### WHAT YOU SHOULD DO
Reproduce verbatim the lines of the listing from the one containing "Given: Open the level dropdown for 新建用户组" through the end of the listing, inclusive. Leave the pictures out.

### RECORDS TO USE
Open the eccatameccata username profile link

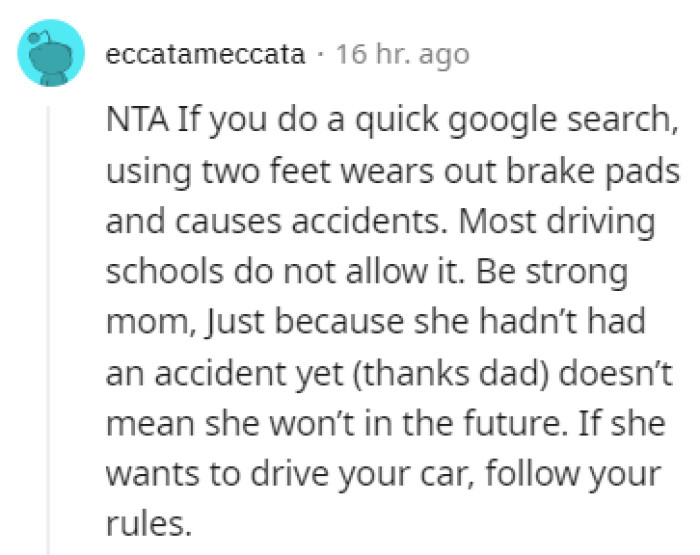[205, 54]
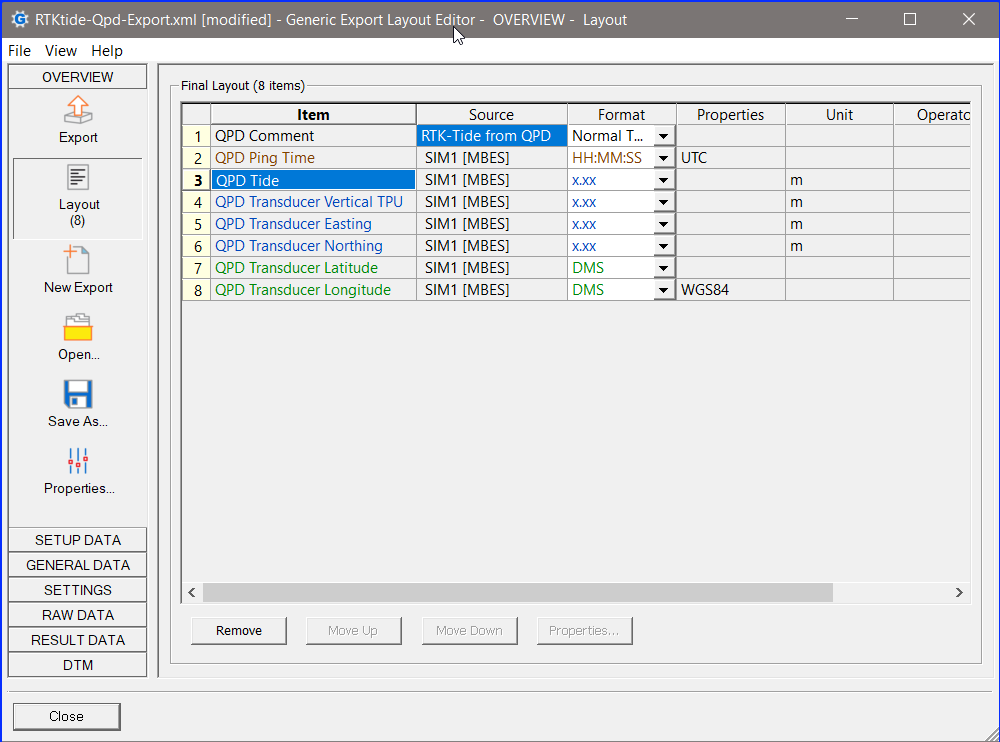Click the Remove button
Image resolution: width=1000 pixels, height=742 pixels.
pyautogui.click(x=239, y=631)
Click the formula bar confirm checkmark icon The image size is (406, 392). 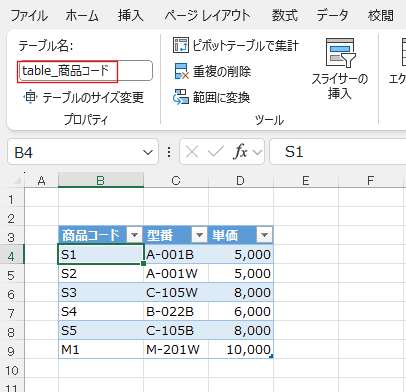(216, 152)
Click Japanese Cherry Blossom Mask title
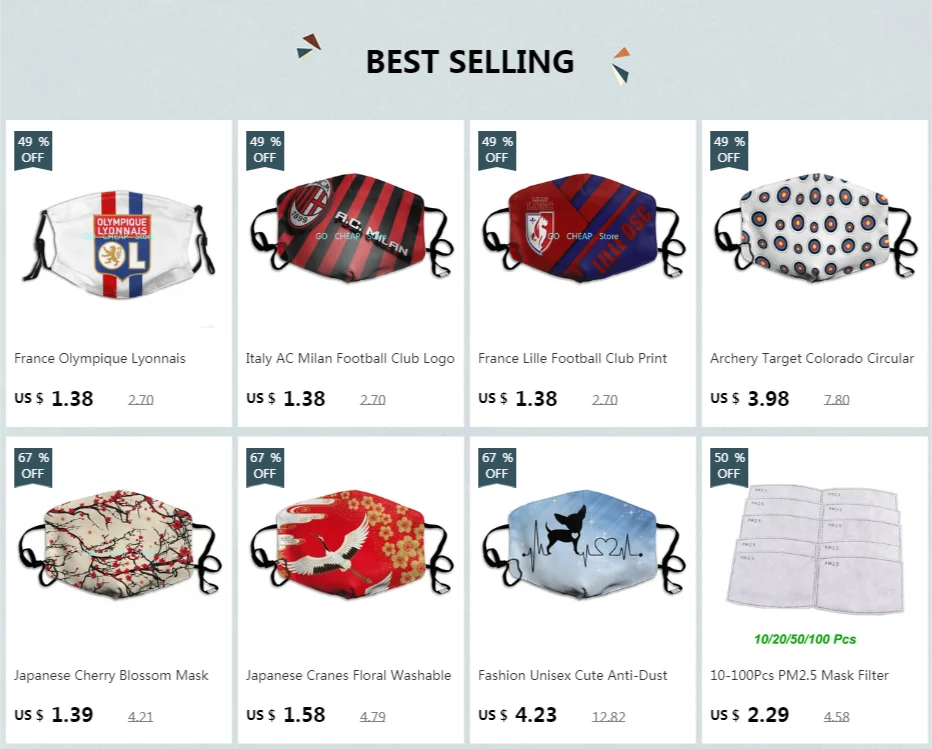 click(x=111, y=675)
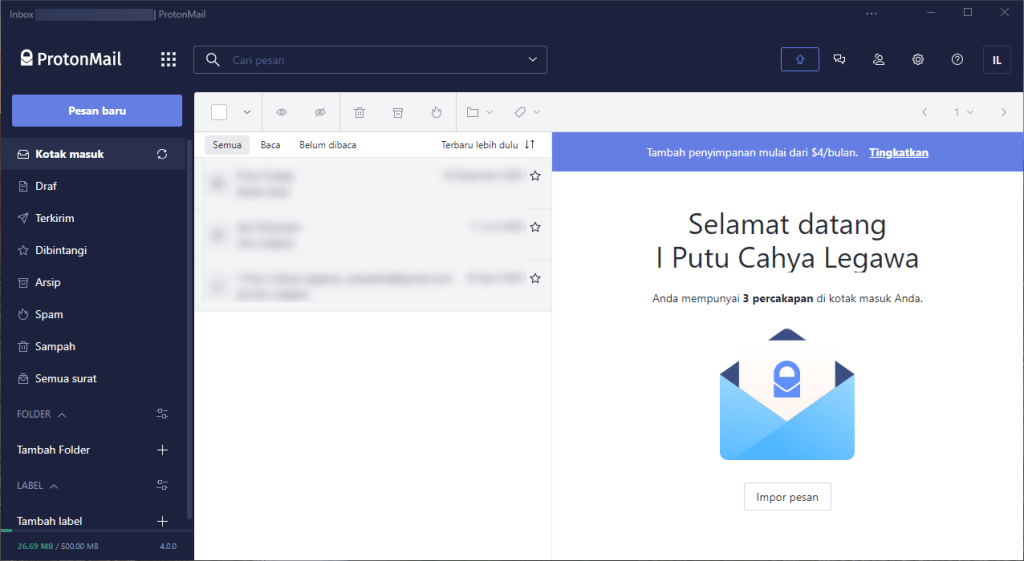Open the Terkirim folder in sidebar
Image resolution: width=1024 pixels, height=561 pixels.
point(55,218)
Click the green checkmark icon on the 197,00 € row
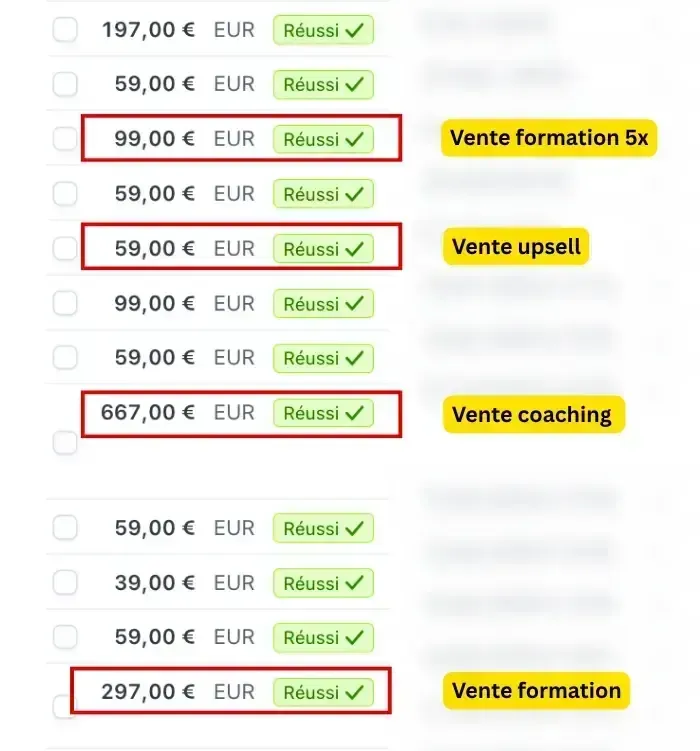700x751 pixels. 354,31
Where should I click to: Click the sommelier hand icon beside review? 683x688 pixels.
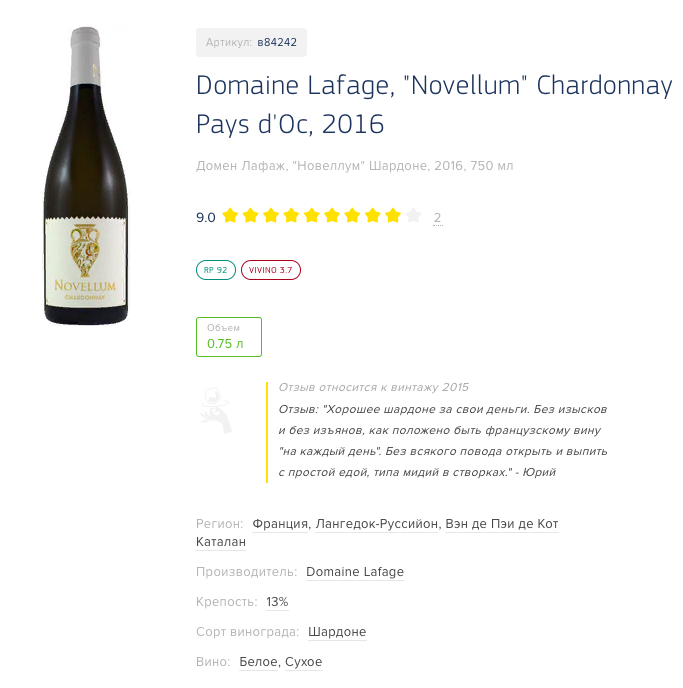click(x=216, y=410)
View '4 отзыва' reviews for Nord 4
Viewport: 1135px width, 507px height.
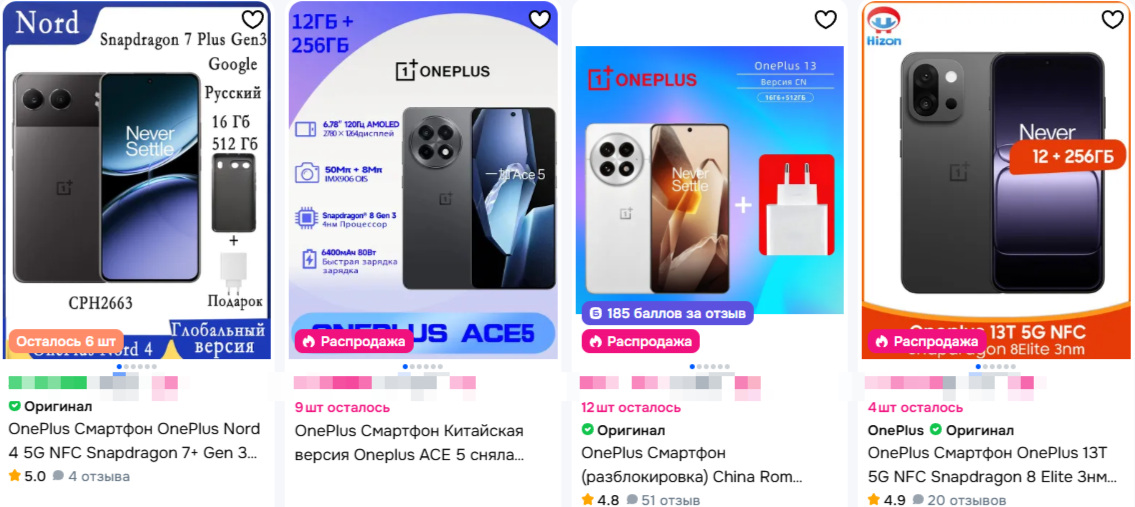click(92, 477)
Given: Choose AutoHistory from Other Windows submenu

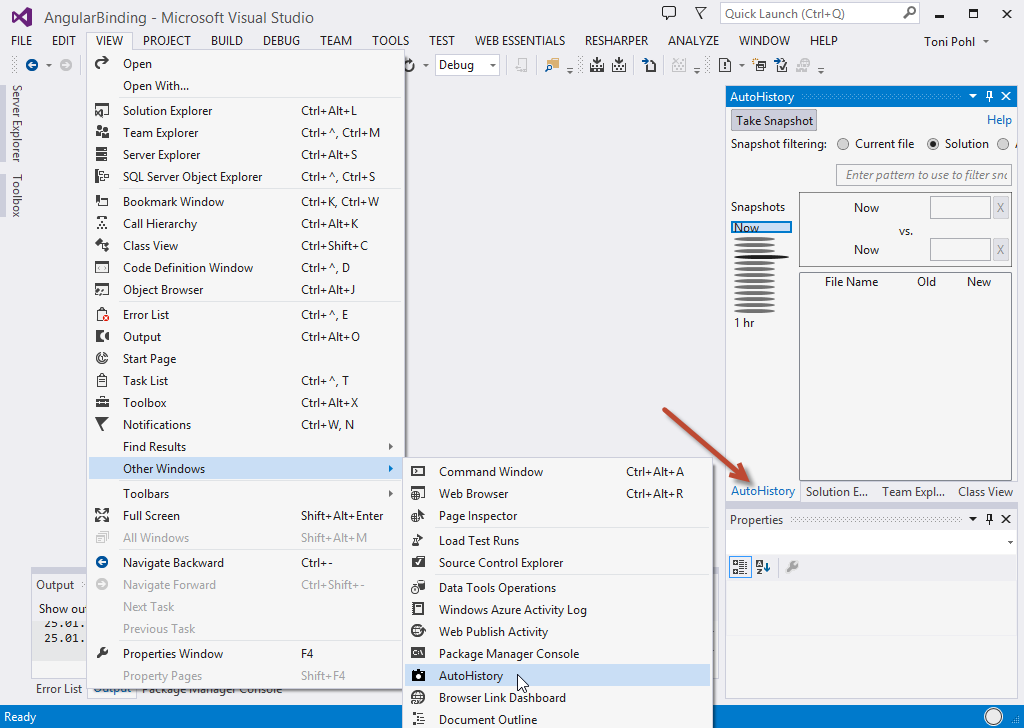Looking at the screenshot, I should point(471,676).
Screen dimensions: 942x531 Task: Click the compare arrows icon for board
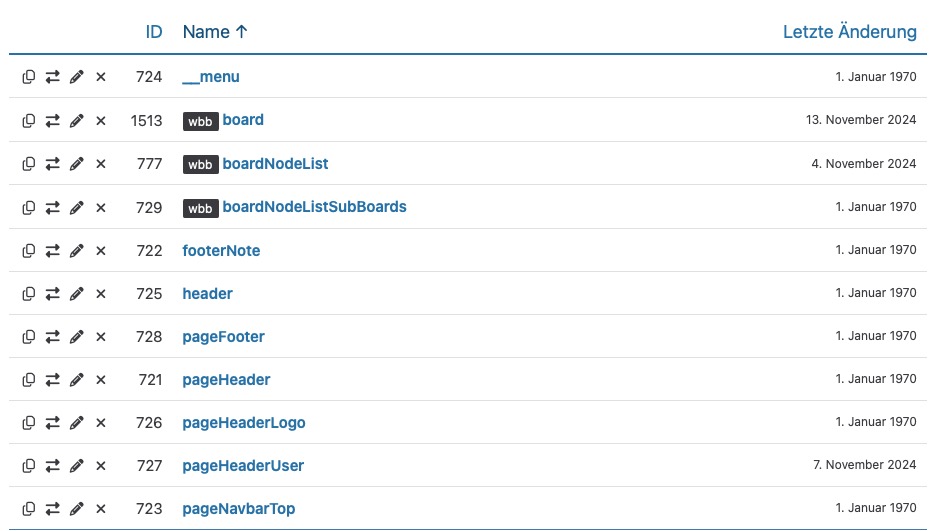tap(53, 120)
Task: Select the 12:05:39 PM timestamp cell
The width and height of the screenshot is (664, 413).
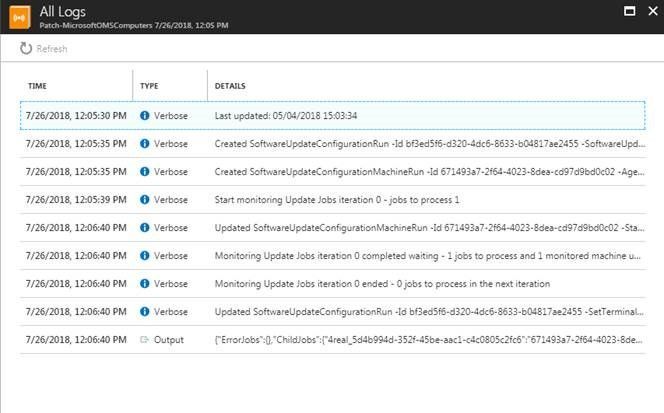Action: pos(77,200)
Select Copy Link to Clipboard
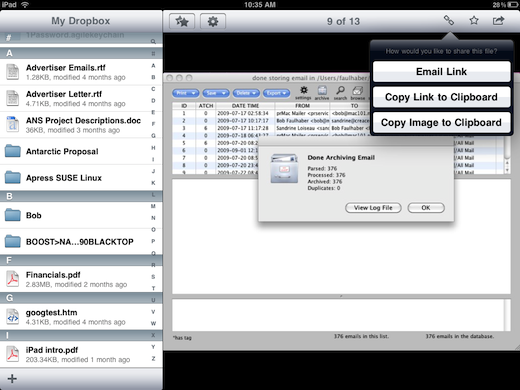This screenshot has height=390, width=520. pyautogui.click(x=441, y=97)

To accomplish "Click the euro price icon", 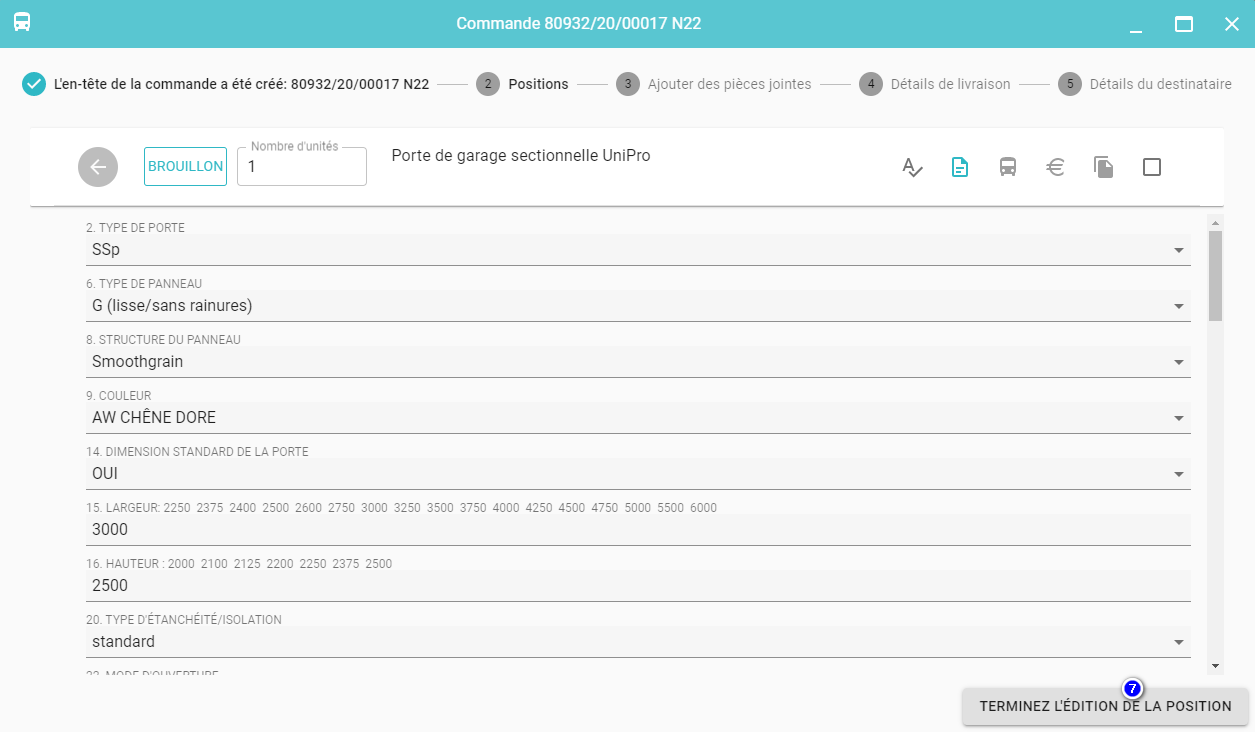I will point(1055,167).
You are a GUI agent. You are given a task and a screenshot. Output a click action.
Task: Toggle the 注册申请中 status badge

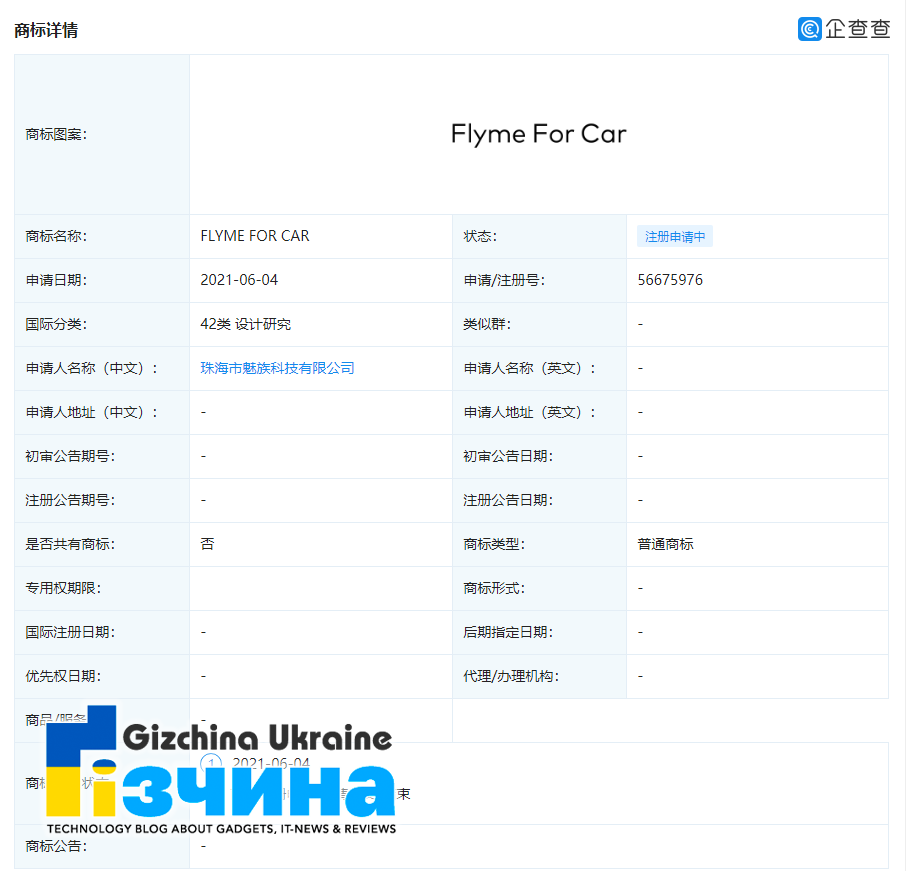(x=674, y=236)
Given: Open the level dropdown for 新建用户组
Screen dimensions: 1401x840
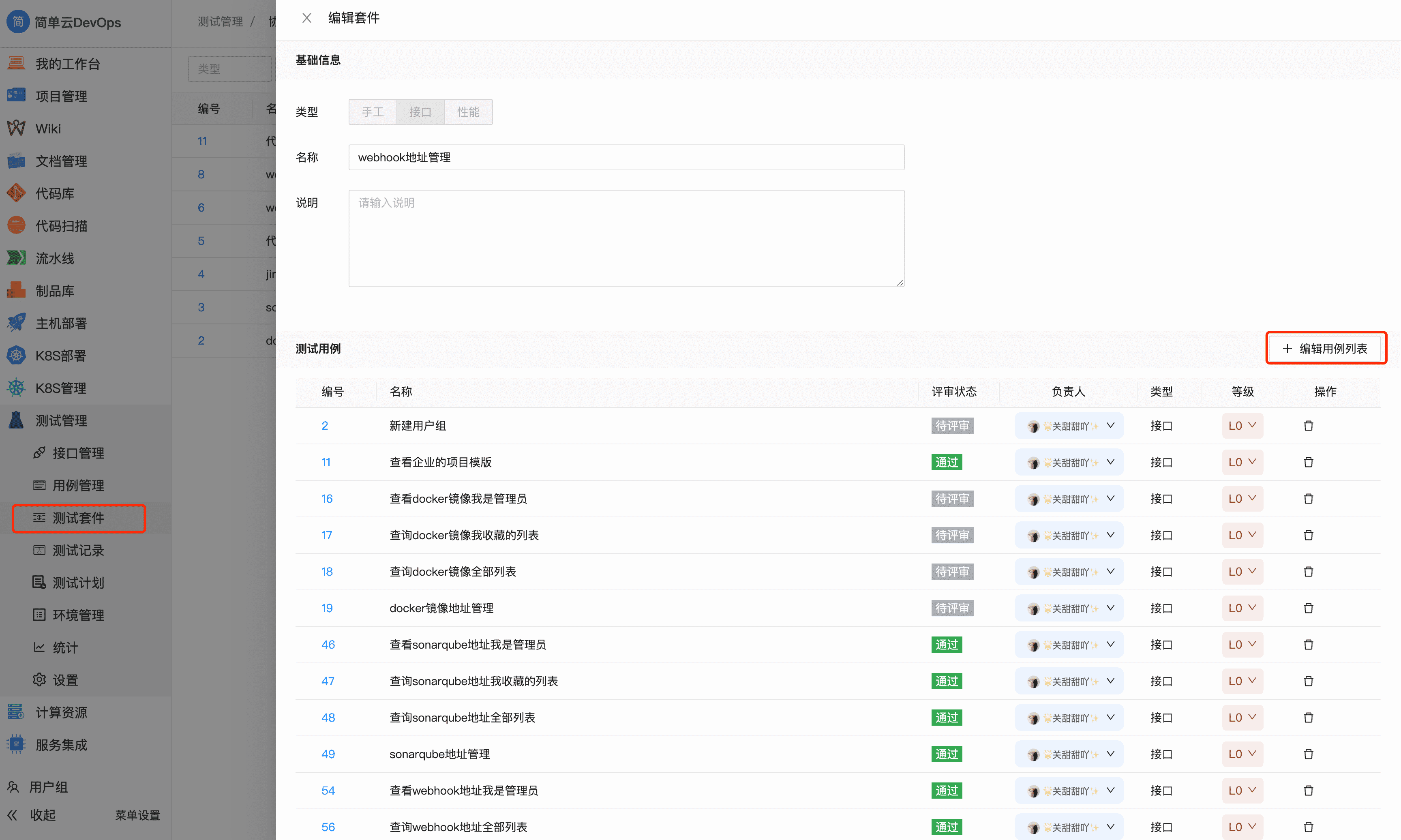Looking at the screenshot, I should pos(1242,425).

### PROBLEM SOLUTION
Given: Open the level dropdown for 新建用户组
Screen dimensions: 1401x840
Looking at the screenshot, I should pos(1242,425).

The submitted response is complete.